This post by Yme Bosma focusing on the economic valuation of social networking sites like MySpace and Facebook touches some important themes like closed versus open systems, the revitalized IPO and M&A markets, the future of social software/social networking sites and Identity 2.0. Below his own vision on this topic which I agree with completely, especially his historic reference to AOL.
I might as well extend it a little further. My thesis is that social networking functionality has the most value when specifically linked to a certain offline or online event. In effect, this means the (diminished) role of central social networking sites will migrate to discovering and sharing more general stuff. Furthermore, we will see goods, services and experiences in which the social value will be more important than the product or experience itself. Think Starbucks. Think Tripmates.com. Just like on the web itself right now as Web 2.0 is about connecting people, about the social web in which content (photos, videos, books, music) is an enabler for communicating and sharing. The content is key for generating traffic to these sites but the essence and emotional value is in the sharing/connecting. On a more abstract level, this relates strongly to the vision of Gerd Gerken - a German marketing writer in the nineties - in which branding is not so much about positioning a message in a top-down, one-to-many manner but more about creating offline and online environments and events in which consumers and prospects relate to one and other.
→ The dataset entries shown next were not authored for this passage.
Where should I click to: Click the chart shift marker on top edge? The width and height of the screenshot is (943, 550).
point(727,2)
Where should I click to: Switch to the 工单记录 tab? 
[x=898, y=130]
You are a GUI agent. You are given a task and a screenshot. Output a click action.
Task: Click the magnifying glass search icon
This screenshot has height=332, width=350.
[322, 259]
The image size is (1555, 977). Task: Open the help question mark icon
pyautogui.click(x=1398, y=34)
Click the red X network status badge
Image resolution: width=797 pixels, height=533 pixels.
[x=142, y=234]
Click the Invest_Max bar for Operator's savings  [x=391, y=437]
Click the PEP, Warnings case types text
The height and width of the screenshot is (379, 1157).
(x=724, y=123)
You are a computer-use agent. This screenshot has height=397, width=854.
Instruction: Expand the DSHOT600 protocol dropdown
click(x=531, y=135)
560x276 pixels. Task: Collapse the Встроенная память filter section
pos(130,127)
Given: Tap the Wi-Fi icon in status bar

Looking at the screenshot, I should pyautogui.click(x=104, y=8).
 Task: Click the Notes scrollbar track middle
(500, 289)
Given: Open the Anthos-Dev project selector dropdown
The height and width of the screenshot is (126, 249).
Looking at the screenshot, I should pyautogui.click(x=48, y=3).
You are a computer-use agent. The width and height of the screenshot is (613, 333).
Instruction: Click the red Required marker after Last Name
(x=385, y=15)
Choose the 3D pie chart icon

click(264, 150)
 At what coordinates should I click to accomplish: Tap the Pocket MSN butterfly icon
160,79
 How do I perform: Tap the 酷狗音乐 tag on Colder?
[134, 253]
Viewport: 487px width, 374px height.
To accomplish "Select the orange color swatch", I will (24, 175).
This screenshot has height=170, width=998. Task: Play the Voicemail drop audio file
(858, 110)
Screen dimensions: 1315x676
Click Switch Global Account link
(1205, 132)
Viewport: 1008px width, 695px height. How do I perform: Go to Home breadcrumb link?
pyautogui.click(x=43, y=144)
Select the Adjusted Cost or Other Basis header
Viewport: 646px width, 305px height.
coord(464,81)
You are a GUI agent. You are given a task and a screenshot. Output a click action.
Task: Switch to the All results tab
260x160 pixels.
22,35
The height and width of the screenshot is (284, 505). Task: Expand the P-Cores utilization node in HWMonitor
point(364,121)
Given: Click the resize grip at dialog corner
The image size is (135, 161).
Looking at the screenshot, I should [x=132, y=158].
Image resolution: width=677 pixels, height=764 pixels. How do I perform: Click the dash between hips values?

The cultivation of relationships between the customers is the most important process in this respect that embody the values of an advertiser or company in a indirect, honest, non-controllable and non-intrusive way. This is branding in a bottom-up, many-to-many way that resonates with the thoughts of Michael Moon (more here on Michael, speaking 26th of October in Amsterdam, highly recommended). In sum, in my view the decentralisation of social networking functionality in the online world will increasingly extend to the offline world and facilitate the implementation of modern branding and positioning thoughts.
"People will increasingly be part of multiple online networks that will be attached to other things. Sports, school, work, hobby, etc. To put it differently, there won't be just one network doing everything for everybody. Of course you can start a new network on Facebook for your basketball team, school, work and hobby. But it is more likely that these different networks will be connected behind the scenes so that it will be easier to become a member of one without having to create yet antother username, password, profile and friends list. So it's not one-size-fits-all, but it's a vision that's more in line with what Marc Canter is trying to achieve with his PeopleAggregator. Large social networks like MySpace and Bebo won't disappear (something Metrick is afraid of), but they will be facilitating this future because these were the first online networks people joined. And if they don't do this they will end up like AOL when they were trying to hang on to their walled-garden approach in a different era. Facebook made a serious first step in the right direction, Yahoo! too, and also some of the work around OpenID is interesting in that context. However, this all means that a lot of the advertising value will shift towards more niche oriented social networks. And therefore a $15 billion valuation for MySpace is nonsense. There won't be a winner-takes-all situation and that's a exactly what this valuation is based on."